Conservation is essentially a social activity – it is about, by and for people. Managing invasive species on islands to reduce their “community effects” (that is, effects on communities of people as well as on communities of plants and animals) makes good sense. Consequently, many demonstration projects supported as part of the Pacific Invasives Initiative involve social and economic objectives as well as biological ones. In New Caledonia, for example, dialogue between conservation agencies and local tribes about a proposed pest mammal control project on Mont Panié has been taking place for nearly 10 years. As well as being involved in pest control activities to achieve biodiversity conservation outcomes, there is particularly strong local support for a proposed project to reduce feral pig (Sus scrofa) impacts in tribal gardens. It is anticipated that reduced pig impacts will lead to important improvements in peoples’ livelihoods. A proposal to eradicate invasive cane toads (Bufo marinus) from Viwa Island in Fiji to protect an endangered ground frog was modified following consultation with local residents to first include the eradication of feral cats (Felis catus), feral dogs (Canis familiaris), and rats (Rattus spp.). These preliminary eradications were undertaken by the residents, with training and support from eradication specialists.

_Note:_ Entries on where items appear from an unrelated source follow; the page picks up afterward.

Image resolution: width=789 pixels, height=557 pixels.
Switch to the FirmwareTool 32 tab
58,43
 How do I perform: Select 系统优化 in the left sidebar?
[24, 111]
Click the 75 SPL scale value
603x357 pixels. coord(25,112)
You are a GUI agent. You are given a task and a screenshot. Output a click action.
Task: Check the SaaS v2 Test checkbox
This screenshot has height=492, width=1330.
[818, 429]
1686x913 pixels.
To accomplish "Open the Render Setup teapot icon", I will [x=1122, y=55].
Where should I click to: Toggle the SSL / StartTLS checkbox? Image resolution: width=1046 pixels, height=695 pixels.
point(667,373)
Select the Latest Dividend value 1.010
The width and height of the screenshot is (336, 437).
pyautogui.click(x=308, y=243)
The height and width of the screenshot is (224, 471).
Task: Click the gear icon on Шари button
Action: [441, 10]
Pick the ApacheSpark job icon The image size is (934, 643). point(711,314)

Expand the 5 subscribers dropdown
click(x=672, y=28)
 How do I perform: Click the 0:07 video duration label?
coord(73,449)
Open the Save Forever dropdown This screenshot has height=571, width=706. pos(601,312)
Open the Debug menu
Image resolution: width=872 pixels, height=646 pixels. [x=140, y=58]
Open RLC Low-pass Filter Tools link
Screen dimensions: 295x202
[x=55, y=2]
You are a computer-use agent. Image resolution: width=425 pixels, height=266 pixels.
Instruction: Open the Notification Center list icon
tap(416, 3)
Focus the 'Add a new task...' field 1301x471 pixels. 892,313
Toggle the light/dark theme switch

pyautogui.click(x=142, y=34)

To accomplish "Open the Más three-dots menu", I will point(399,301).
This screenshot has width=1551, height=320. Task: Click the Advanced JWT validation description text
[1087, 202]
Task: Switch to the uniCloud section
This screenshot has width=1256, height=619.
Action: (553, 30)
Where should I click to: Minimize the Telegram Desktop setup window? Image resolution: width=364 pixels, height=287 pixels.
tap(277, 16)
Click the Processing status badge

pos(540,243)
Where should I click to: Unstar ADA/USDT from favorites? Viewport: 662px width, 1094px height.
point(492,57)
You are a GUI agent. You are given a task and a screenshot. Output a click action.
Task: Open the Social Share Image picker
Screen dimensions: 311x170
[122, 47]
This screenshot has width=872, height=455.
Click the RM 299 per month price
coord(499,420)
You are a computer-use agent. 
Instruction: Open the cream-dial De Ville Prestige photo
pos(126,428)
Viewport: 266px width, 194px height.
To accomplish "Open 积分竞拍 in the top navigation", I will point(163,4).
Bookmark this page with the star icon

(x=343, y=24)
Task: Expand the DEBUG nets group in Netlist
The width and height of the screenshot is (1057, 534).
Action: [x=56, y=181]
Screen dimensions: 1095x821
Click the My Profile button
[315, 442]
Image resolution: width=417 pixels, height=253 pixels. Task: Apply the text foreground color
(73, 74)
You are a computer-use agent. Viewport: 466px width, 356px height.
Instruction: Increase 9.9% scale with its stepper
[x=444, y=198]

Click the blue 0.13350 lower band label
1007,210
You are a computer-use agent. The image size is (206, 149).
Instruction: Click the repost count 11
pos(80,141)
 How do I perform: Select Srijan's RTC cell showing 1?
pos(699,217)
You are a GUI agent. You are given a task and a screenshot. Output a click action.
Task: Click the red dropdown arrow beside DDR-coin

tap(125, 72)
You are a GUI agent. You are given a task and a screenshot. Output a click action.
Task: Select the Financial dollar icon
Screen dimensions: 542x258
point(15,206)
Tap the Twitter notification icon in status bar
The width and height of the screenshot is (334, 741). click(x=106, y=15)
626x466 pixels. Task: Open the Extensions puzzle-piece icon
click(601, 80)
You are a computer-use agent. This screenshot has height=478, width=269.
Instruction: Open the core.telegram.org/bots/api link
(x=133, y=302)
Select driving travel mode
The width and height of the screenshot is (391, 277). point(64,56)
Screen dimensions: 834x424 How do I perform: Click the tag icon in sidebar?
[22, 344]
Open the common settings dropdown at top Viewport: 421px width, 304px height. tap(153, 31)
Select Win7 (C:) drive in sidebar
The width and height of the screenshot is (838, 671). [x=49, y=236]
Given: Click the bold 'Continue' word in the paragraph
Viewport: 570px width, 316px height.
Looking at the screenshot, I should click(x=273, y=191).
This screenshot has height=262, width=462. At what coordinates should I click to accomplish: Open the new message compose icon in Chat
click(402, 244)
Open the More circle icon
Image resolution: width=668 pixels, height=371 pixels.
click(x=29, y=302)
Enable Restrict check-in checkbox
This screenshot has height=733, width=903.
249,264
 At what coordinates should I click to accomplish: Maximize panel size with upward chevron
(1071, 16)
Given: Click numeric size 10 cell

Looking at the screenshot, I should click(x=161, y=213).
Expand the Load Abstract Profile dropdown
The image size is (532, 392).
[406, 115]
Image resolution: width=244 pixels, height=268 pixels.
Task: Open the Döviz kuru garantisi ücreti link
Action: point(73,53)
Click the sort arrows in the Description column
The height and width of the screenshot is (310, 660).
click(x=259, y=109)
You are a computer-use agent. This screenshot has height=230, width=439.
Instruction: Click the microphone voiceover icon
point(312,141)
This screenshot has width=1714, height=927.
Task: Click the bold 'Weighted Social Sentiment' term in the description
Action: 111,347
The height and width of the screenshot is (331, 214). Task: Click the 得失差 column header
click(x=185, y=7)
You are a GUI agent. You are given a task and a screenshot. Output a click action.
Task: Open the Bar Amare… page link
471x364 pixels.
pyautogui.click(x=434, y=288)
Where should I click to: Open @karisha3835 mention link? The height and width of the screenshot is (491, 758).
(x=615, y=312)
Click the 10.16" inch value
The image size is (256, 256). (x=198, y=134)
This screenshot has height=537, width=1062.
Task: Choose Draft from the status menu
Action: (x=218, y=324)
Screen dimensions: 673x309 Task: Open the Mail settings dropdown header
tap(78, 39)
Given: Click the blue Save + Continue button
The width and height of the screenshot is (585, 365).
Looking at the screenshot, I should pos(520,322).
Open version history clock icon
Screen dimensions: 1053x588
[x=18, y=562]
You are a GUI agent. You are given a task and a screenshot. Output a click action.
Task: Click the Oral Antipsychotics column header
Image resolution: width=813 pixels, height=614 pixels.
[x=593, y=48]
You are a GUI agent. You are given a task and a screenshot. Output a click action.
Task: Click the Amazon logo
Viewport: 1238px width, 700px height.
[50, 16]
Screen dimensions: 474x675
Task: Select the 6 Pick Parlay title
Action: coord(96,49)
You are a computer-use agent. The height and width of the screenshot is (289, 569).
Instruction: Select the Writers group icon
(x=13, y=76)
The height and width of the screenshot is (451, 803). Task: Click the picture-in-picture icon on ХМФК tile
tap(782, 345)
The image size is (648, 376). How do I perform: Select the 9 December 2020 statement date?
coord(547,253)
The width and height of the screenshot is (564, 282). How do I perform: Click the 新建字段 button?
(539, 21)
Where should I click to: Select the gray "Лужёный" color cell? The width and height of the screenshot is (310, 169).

Viwa islanders now have the knowledge and skills to ensure their island remains free of these pests. Also, Fiji Vatu-I-Ra Island is an important seabird breeding site. Local residents gave their support for rats to be eradicated from the island. Several people were trained and participated in the eradication operation. In addition to removing predation pressure on nesting seabirds and creating opportunities for an eco-tourism business, another early outcome has been increased measures by the owners to protect the island from further human-induced impacts. These and other demonstration projects are discussed to illustrate attempts at achieving biological, social and economic objectives through managing invasive species on islands.